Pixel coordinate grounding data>

◇ ◇ ◇ ◇

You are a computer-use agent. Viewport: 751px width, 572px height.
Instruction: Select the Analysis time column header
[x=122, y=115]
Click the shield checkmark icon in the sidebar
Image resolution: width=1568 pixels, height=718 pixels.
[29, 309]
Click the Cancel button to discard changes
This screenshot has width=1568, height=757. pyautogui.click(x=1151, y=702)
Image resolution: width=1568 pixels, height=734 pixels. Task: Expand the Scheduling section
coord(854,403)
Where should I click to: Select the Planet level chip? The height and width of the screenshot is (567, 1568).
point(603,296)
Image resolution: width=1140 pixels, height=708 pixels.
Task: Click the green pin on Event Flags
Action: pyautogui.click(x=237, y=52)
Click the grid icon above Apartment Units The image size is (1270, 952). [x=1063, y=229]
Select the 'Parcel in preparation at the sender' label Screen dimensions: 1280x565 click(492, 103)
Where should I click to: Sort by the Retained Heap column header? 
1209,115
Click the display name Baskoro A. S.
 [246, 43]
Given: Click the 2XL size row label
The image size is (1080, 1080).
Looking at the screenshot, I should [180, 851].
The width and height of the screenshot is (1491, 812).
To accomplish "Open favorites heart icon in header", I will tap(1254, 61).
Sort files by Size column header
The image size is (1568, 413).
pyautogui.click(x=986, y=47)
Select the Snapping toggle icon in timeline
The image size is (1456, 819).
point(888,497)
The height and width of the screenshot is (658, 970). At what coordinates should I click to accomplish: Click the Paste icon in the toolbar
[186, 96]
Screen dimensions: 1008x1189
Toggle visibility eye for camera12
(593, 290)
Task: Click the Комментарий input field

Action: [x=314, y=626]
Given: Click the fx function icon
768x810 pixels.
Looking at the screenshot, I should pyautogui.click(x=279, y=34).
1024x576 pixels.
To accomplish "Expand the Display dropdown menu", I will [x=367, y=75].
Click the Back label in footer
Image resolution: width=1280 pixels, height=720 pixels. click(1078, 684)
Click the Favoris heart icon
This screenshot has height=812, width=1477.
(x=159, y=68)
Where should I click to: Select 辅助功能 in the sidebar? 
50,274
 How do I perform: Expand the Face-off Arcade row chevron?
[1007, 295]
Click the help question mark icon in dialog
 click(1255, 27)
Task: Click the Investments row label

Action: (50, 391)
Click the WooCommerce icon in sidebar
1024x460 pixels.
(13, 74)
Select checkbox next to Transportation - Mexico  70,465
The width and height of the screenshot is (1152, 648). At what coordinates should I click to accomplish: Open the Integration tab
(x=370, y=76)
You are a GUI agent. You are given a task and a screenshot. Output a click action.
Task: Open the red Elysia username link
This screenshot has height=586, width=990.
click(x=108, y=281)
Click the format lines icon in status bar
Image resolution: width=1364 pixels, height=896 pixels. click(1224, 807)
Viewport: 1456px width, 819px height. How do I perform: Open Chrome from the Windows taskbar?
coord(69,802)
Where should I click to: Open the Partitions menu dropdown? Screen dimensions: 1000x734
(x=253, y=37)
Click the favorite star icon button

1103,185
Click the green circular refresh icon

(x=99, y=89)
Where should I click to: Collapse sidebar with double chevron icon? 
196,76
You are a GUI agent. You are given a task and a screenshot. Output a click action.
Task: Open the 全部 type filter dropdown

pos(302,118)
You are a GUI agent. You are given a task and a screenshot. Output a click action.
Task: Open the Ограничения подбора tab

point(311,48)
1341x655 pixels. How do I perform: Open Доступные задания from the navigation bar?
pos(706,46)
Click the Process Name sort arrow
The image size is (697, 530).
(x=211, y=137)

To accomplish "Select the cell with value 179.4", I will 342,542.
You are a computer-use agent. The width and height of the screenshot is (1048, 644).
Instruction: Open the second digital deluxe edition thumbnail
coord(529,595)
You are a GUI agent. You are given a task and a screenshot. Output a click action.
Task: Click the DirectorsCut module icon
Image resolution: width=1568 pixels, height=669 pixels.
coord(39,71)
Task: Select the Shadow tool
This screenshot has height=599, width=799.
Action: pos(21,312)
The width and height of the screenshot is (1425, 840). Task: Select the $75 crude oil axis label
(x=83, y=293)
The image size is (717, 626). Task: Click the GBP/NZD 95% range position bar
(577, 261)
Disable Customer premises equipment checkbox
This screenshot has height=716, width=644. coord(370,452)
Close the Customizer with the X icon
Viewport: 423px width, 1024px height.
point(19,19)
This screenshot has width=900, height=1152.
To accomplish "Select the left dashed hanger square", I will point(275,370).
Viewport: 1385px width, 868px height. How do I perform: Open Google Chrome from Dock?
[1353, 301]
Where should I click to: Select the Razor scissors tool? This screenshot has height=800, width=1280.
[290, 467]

◇ ◇ ◇ ◇

THE TASK>
Each line of the data above is to be set down exactly.

COMPLETED EXERCISE>
You are a computer-use agent. Viewport: 751px width, 572px height.
Instruction: Select the Analysis time column header
[x=122, y=115]
Click the shield checkmark icon in the sidebar
Image resolution: width=1568 pixels, height=718 pixels.
[29, 309]
Click the Cancel button to discard changes
This screenshot has width=1568, height=757. pyautogui.click(x=1151, y=702)
Image resolution: width=1568 pixels, height=734 pixels. Task: Expand the Scheduling section
coord(854,403)
Where should I click to: Select the Planet level chip? The height and width of the screenshot is (567, 1568).
point(603,296)
Image resolution: width=1140 pixels, height=708 pixels.
Task: Click the green pin on Event Flags
Action: pyautogui.click(x=237, y=52)
Click the grid icon above Apartment Units The image size is (1270, 952). [x=1063, y=229]
Select the 'Parcel in preparation at the sender' label Screen dimensions: 1280x565 click(492, 103)
Where should I click to: Sort by the Retained Heap column header? 
1209,115
Click the display name Baskoro A. S.
 [246, 43]
Given: Click the 2XL size row label
The image size is (1080, 1080).
Looking at the screenshot, I should [180, 851].
The width and height of the screenshot is (1491, 812).
To accomplish "Open favorites heart icon in header", I will tap(1254, 61).
Sort files by Size column header
The image size is (1568, 413).
pyautogui.click(x=986, y=47)
Select the Snapping toggle icon in timeline
The image size is (1456, 819).
point(888,497)
The height and width of the screenshot is (658, 970). At what coordinates should I click to accomplish: Click the Paste icon in the toolbar
[186, 96]
Screen dimensions: 1008x1189
Toggle visibility eye for camera12
(593, 290)
Task: Click the Комментарий input field

Action: [x=314, y=626]
Given: Click the fx function icon
768x810 pixels.
Looking at the screenshot, I should pyautogui.click(x=279, y=34).
1024x576 pixels.
To accomplish "Expand the Display dropdown menu", I will [x=367, y=75].
Click the Back label in footer
Image resolution: width=1280 pixels, height=720 pixels. click(1078, 684)
Click the Favoris heart icon
This screenshot has height=812, width=1477.
(x=159, y=68)
Where should I click to: Select 辅助功能 in the sidebar? 
50,274
 How do I perform: Expand the Face-off Arcade row chevron?
[1007, 295]
Click the help question mark icon in dialog
 click(1255, 27)
Task: Click the Investments row label

Action: (50, 391)
Click the WooCommerce icon in sidebar
1024x460 pixels.
(13, 74)
Select checkbox next to Transportation - Mexico  70,465
The width and height of the screenshot is (1152, 648). At what coordinates should I click to accomplish: Open the Integration tab
(x=370, y=76)
You are a GUI agent. You are given a task and a screenshot. Output a click action.
Task: Open the red Elysia username link
This screenshot has height=586, width=990.
click(x=108, y=281)
Click the format lines icon in status bar
Image resolution: width=1364 pixels, height=896 pixels. click(1224, 807)
Viewport: 1456px width, 819px height. How do I perform: Open Chrome from the Windows taskbar?
coord(69,802)
Where should I click to: Open the Partitions menu dropdown? Screen dimensions: 1000x734
(x=253, y=37)
Click the favorite star icon button

1103,185
Click the green circular refresh icon

(x=99, y=89)
Where should I click to: Collapse sidebar with double chevron icon? 
196,76
You are a GUI agent. You are given a task and a screenshot. Output a click action.
Task: Open the 全部 type filter dropdown

pos(302,118)
You are a GUI agent. You are given a task and a screenshot. Output a click action.
Task: Open the Ограничения подбора tab

point(311,48)
1341x655 pixels. How do I perform: Open Доступные задания from the navigation bar?
pos(706,46)
Click the Process Name sort arrow
The image size is (697, 530).
(x=211, y=137)

To accomplish "Select the cell with value 179.4", I will 342,542.
You are a computer-use agent. The width and height of the screenshot is (1048, 644).
Instruction: Open the second digital deluxe edition thumbnail
coord(529,595)
You are a GUI agent. You are given a task and a screenshot. Output a click action.
Task: Click the DirectorsCut module icon
Image resolution: width=1568 pixels, height=669 pixels.
coord(39,71)
Task: Select the Shadow tool
This screenshot has height=599, width=799.
Action: pos(21,312)
The width and height of the screenshot is (1425, 840). Task: Select the $75 crude oil axis label
(x=83, y=293)
The image size is (717, 626). Task: Click the GBP/NZD 95% range position bar
(577, 261)
Disable Customer premises equipment checkbox
This screenshot has height=716, width=644. coord(370,452)
Close the Customizer with the X icon
Viewport: 423px width, 1024px height.
point(19,19)
This screenshot has width=900, height=1152.
To accomplish "Select the left dashed hanger square", I will point(275,370).
Viewport: 1385px width, 868px height. How do I perform: Open Google Chrome from Dock?
[1353, 301]
Where should I click to: Select the Razor scissors tool? This screenshot has height=800, width=1280.
[290, 467]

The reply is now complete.